» What is required: Reproduce, word for word, the stretch of the Medicare planning text below from "Determine whether you" through "about their condition.".

» Excerpted text:

_ _ _ _

Planning for Medicare and Your Health Expenses
If you are turning 65 at any time in 2026 or leaving group health insurance coverage, you should consider your financial planning. You don’t want to be surprised by unexpected expenses, extra costs, or a lack of funds. When you move from group or individual health insurance, you will find that Medicare coverage and price are very different.
Here are some things to review as you plan to enroll in Medicare:
1. What’s going to be your lifestyle when you move to Medicare?
Some people plan to travel to other states or to vacation outside the country, e.g., in Asia or Europe, or by cruising. You should evaluate access to care at any time, not just for emergencies. Consider the financial resources needed to cover the cost differences.
2. Review your health history and your expectations about the kind of care you want.
Determine whether you are comfortable with a system where all providers are under one roof, e.g., Kaiser. Some people want the ability to see a specialist of their own choosing. This usually occurs after a serious illness or disease diagnosis. In those situations, people research to find the top doctors/hospitals knowledgeable about their condition.

_ _ _ _

» Material provided:
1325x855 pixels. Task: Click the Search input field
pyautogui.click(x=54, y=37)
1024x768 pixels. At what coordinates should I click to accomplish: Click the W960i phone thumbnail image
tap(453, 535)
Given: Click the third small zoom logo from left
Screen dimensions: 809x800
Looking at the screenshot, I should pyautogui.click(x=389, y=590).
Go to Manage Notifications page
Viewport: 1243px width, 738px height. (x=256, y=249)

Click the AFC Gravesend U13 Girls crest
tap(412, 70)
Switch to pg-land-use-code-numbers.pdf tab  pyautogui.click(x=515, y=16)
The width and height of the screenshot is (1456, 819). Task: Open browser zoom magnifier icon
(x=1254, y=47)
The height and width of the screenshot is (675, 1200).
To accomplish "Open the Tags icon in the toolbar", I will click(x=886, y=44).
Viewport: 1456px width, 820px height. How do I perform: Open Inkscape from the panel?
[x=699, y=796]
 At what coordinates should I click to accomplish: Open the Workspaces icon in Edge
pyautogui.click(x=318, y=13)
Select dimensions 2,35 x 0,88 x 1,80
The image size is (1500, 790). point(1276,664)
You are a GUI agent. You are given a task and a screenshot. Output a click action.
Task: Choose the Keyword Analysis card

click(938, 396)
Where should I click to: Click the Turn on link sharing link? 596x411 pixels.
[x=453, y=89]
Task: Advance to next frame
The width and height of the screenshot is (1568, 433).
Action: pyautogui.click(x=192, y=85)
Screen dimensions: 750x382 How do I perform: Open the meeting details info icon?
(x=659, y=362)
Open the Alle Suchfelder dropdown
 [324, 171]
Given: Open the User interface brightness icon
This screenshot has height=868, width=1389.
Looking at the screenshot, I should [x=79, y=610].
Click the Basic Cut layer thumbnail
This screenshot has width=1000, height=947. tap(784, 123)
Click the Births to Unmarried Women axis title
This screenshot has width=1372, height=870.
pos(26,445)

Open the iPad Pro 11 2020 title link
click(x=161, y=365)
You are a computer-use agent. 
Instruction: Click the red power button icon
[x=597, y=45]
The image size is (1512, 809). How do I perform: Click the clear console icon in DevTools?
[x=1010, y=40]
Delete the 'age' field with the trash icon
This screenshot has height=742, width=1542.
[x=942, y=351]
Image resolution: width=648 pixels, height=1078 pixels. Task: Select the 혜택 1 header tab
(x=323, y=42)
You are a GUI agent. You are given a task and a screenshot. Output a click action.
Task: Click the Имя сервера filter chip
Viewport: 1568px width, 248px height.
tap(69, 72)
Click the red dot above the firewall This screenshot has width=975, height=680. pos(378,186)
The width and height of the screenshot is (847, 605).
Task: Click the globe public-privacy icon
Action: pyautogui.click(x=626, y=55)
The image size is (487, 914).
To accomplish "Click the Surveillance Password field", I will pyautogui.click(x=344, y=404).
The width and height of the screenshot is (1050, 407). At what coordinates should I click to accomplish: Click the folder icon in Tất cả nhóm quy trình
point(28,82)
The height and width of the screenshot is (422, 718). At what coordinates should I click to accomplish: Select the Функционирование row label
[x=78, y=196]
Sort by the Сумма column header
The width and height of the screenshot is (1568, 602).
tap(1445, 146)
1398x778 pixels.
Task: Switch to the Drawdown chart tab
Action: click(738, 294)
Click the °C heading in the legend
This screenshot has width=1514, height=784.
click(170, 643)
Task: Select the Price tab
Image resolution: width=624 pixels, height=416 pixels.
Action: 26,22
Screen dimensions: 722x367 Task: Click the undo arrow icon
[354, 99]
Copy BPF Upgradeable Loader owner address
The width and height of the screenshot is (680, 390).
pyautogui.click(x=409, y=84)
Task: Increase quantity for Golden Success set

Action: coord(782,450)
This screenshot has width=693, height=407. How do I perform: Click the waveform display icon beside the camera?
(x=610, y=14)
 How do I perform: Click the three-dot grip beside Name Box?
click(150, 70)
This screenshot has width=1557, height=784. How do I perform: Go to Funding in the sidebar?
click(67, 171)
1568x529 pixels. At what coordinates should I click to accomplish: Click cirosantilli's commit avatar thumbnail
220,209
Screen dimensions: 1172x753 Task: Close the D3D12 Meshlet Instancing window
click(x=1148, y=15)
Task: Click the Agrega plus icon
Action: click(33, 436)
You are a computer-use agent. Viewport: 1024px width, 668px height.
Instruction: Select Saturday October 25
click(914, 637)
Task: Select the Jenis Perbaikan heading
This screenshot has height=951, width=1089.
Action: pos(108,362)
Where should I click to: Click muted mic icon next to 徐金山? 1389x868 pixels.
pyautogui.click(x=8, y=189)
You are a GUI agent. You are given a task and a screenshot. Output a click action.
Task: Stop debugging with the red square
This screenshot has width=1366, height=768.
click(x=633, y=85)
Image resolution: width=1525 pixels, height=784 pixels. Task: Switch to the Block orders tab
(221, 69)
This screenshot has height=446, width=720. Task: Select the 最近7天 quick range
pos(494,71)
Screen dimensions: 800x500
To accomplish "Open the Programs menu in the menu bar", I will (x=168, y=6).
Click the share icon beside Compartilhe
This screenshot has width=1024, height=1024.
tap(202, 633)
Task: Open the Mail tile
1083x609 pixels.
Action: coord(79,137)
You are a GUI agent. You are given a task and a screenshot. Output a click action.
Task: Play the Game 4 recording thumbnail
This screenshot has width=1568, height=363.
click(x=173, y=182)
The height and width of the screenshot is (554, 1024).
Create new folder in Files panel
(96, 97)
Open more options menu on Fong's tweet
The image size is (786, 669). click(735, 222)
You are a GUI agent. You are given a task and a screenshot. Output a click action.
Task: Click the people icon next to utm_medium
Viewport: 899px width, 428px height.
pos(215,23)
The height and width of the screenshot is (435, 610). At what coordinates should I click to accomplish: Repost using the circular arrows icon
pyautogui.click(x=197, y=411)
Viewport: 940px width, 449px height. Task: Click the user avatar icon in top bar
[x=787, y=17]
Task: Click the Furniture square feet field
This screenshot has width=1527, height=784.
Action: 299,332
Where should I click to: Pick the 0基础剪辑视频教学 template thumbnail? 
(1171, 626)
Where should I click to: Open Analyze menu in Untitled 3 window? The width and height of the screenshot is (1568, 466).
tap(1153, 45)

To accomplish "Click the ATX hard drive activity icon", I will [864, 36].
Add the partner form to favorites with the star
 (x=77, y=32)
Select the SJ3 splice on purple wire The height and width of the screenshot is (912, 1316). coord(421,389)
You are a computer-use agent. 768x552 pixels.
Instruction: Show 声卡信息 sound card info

_ _ _ _

» Exercise response:
Determine whether you are comfortable with a system where all providers are under one roof, e.g., Kaiser. Some people want the ability to see a specialist of their own choosing. This usually occurs after a serious illness or disease diagnosis. In those situations, people research to find the top doctors/hospitals knowledgeable about their condition.